J'ai une tache sur mon pull et je m'en fous. Ça devait arriver. À force de rester enfermé, on finit par se négliger. Et puis les rares fois où je sors, je mets un manteau et hop ! Ça se voit pas. Ça masque même les odeurs de bouffe (c'est moi ou on cuisine plus que d'habitude ?).

Parfois, j'oublie de me plaquer les cheveux sur le crâne avant de sortir, et ça me donne des airs de Robert Smith (ou de Jarry pour les plus jeunes).

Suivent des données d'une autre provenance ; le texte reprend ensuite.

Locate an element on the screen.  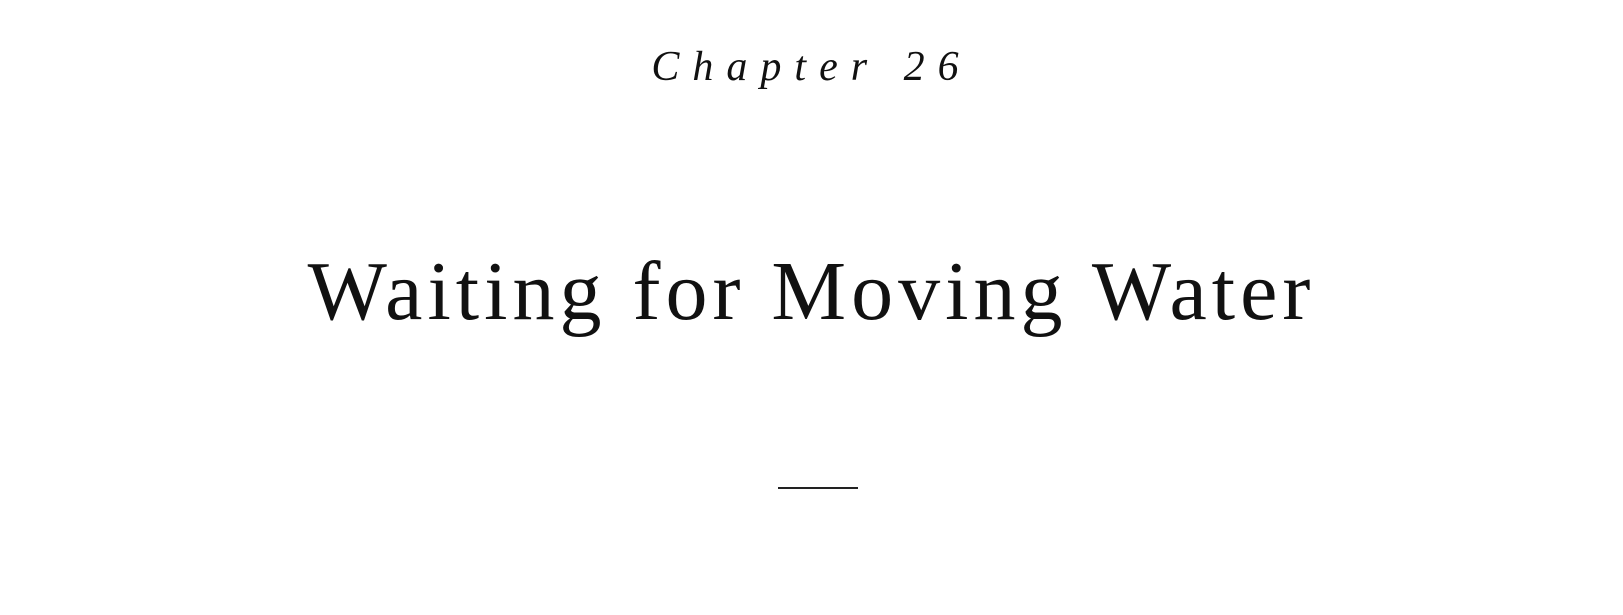
divider-rule is located at coordinates (818, 488).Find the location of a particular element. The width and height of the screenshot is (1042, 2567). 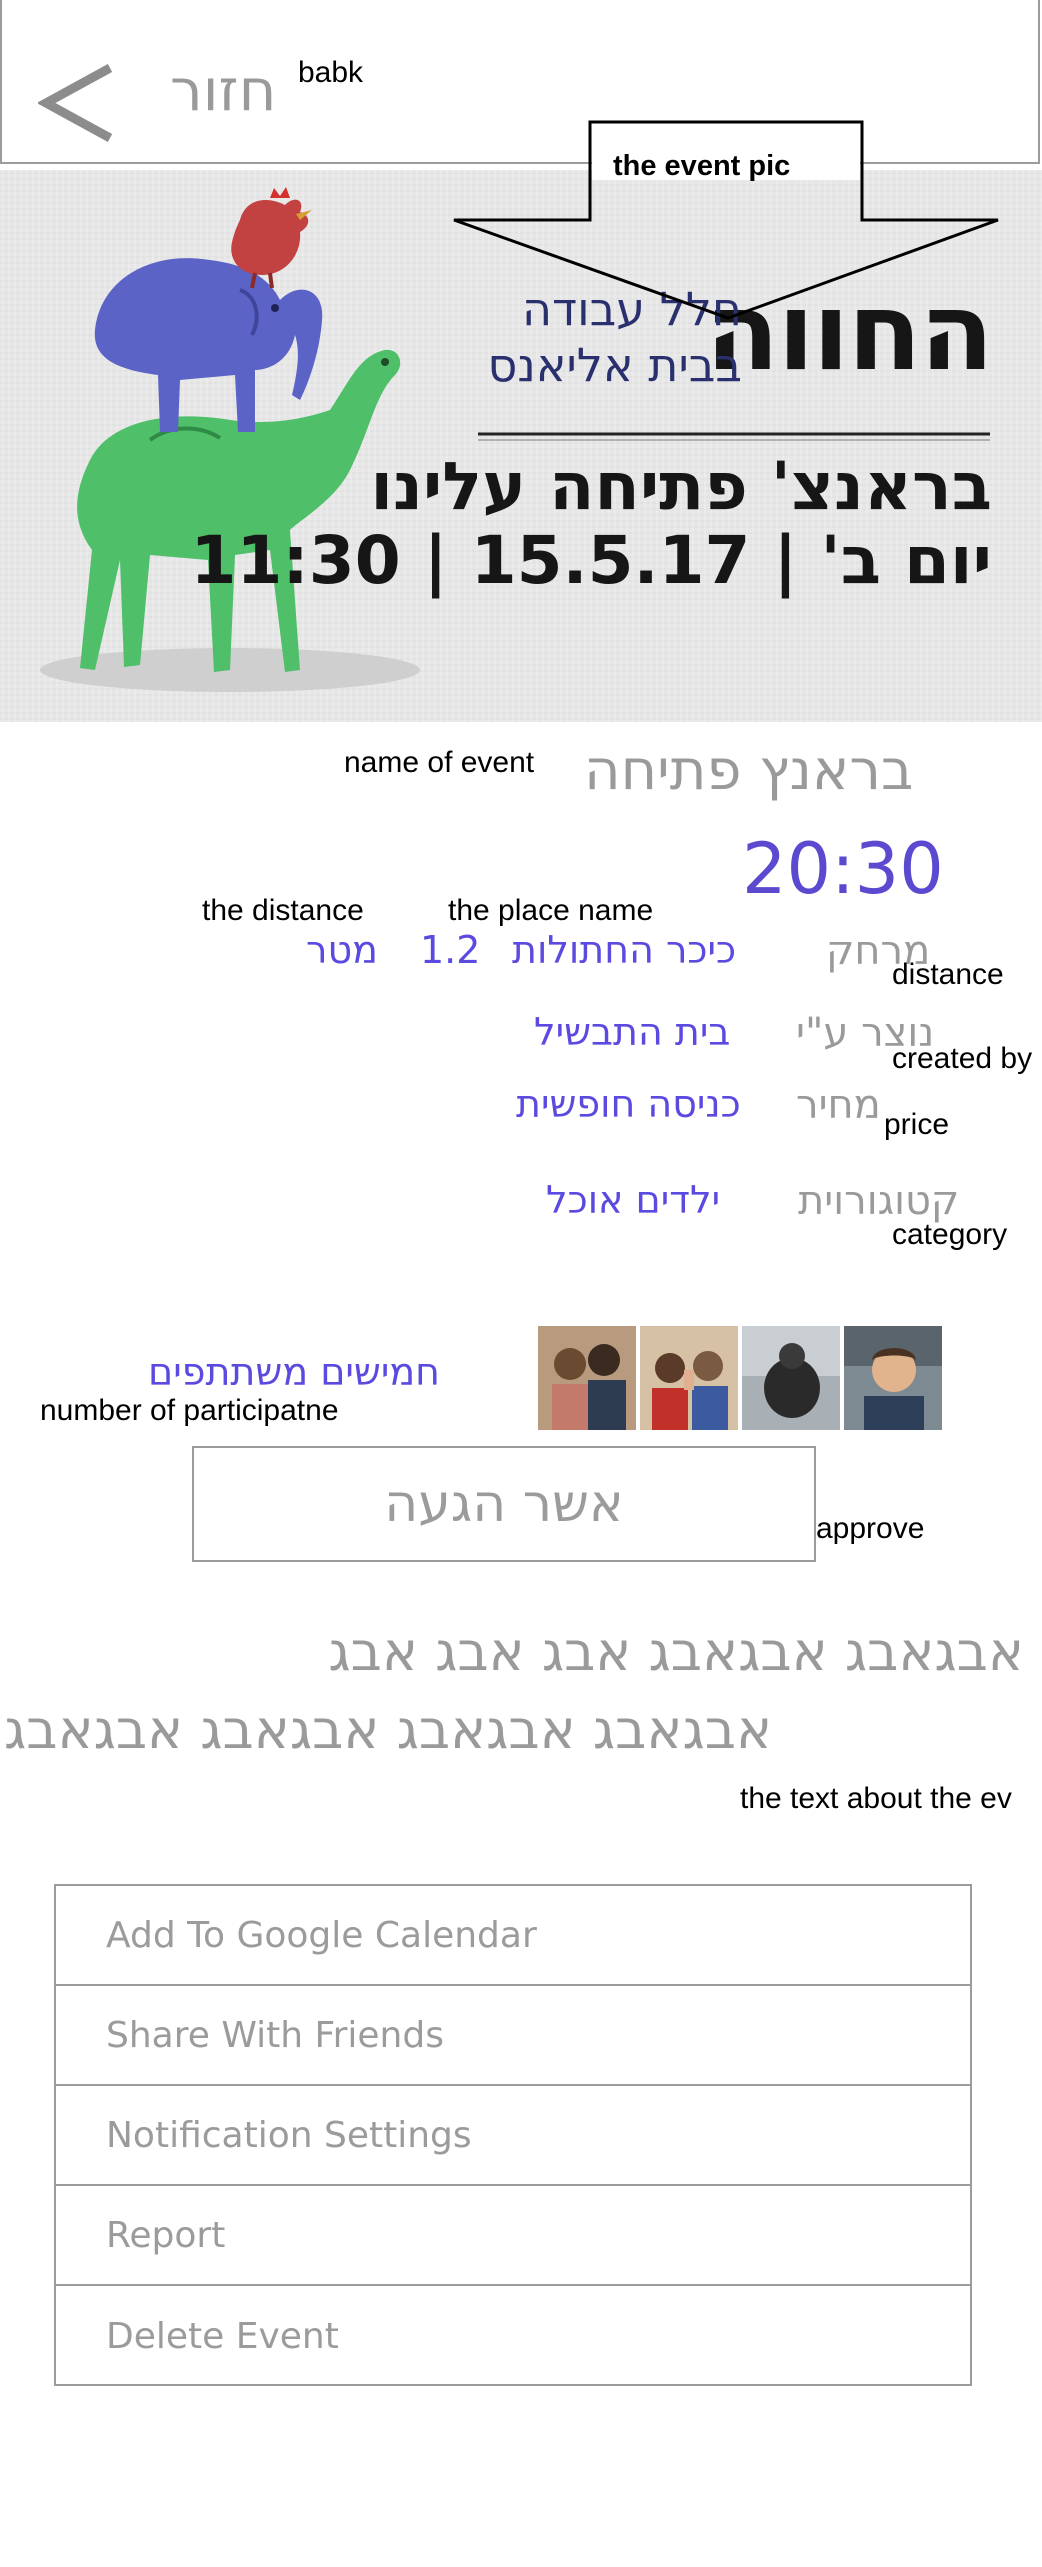

menu-item-notification-settings: Notification Settings is located at coordinates (513, 2136).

Enfin, je n'en suis pas au point d'un de mes collègues. Au temps des jours heureux où j'allais au bureau, il m'a avoué qu'il était resté deux jours chez lui en attendant le résultat de son PCR, et qu'il ne se lavait pas trop puisque ça ne servait à rien. Je suis content de ne plus le croiser en ce moment, celui-là. L'avoir en ligne de temps en temps me suffit amplement.

Peut-être que demain, je changerai mon pull. Ou alors je resterai en robe de chambre. Ou en slip. C'est l'un des nombreux avantages du télétravail, avec la possibilité d'emmener un livre aux toilettes pendant les heures de boulot.

Quand on commence à se laisser aller, c'est le début de quelque chose. Ou la fin d'une autre.